One of the central ideas of British transport planning, established with the publication of “Traffic in Towns” by Sir Colin Buchanan, an urban planner, in 1963, is to separate cars and people. To keep traffic flowing and preserve peaceful town centres, planners built bypasses, roads sending motorists speedily around the edge of towns rather than crawling through them.

Some existing bypasses are being bulldozed. A dual-carriageway which took traffic around Ashford, in Kent, has been torn up. Birmingham’s inner ring-road was turned into an ordinary street as pedestrian underpasses were removed, putting cars and people back on the same level. And although a number of new bypasses have been commissioned by the government’s Housing Infrastructure Fund, these roads are mainly to open up sites for new developments, rather than steer motorists away from them.
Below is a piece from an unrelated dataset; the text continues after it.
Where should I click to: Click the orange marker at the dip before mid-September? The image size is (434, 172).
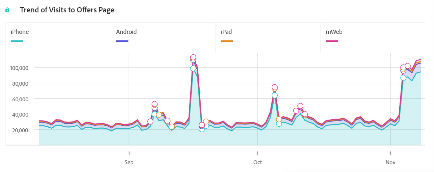[x=172, y=127]
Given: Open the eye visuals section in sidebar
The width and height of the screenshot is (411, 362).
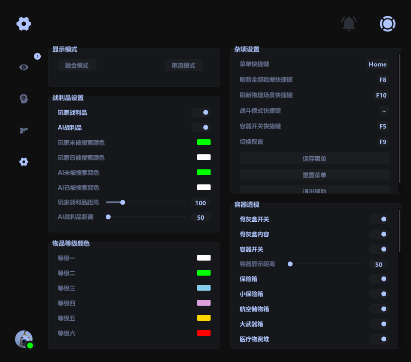Looking at the screenshot, I should 24,67.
There are two reasons why the conventional bypass is falling out of favour. One is a desire to bail out high-street shops, which are losing business to online retailers and out-of-town malls. In its planning submission for Sherford, the developer, Red Tree, argued that “planning policies and traffic rules have worked against [high streets] by taking all the uses they provide and relocating them on the edge of town for the single benefit of the motorist.

The other reason is local opposition. Some campaigners argue that bypasses simply open up land for development and destroy natural habitats . The Shropshire Wildlife Trust recently challenged a detour round Shrewsbury on the same grounds. Opponents of a proposed bypass round Hereford claim that most of the traffic approaching the town is heading for the centre anyway. Bypasses face ever more roadblocks.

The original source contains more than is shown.